| TASK SET |
A) Answer these from the text on Niina Villanueva, one answer per line:
(i) In what year was the artist born?
(ii) In the text's list of shifting forms, what does a butterfly become?
(iii) What materials do her paintings typically comprise?
B) Extend the text on Niina Villanueva's art from its final sentence.

Born 1984 | Lives and works in Helsinki, Finland
In the paintings and ceramics of Helsinki–based artist Niina Villanueva, everything appears to be in a state of transformation. Enigmatic arrangements of abstracted human and animal figures intermingle with voluptuous arboreal and floral forms in shadowy, liminal spaces. The figures are fluid, often elongated or fragmented. They absorb, embrace, or encircle each other, as if participating in a shared inhale and exhale. Forms slip in and out of recognizability—a butterfly becomes a skull, a rib cage becomes a root structure, a nautilus, an intestine.
Villanueva works automatically, from a zone of presence. “The intuitive process is the foundation of my work;” she has explained. “The paintings tell, and I listen.” In her paintings, which typically comprise oil and raw pigment on canvas, she marries the ethereal qualities of color field painting with the numinous symbolism of surrealism. Stains of bodily and earthen hues—ochres, umbers, peach—serve as a hazy ground from which forms and figures emerge, often in bolder, more saturated tones of ultramarine, oxblood, burgundy, or cream. The resulting compositions gesture toward but ultimately resist symmetry, offering a complicated equilibrium. The worlds she depicts are often womblike—cavernous and aqueous. They summon complex feelings that seem rooted in the most fundamental relationship of parent and child, at once melancholic, tender, and vital.

| DATASET EXCERPT |

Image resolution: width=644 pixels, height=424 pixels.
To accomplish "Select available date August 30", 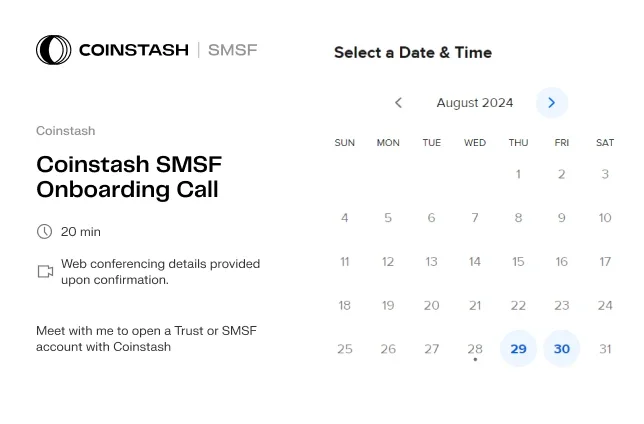I will [x=561, y=349].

| EXERCISE RESPONSES |
A)
(i) 1984
(ii) A skull
(iii) Oil and raw pigment on canvas

B)
Villanueva’s ceramic sculptures often evoke the dimensions of a bust, foregrounding the idea of the human body. Their surfaces, however, call to mind other organisms, featuring undulating accumulations of forms that recall coral, barnacles, fungi, pearls, stamen, and the trumpet-like volumes of foxglove flowers. Glazed in a palette mirroring that of her paintings, these works reflect on abundance, strangeness, and decay. Across her work, Villanueva reminds the viewer of the infinite metamorphosis of matter and our inextricability from nature.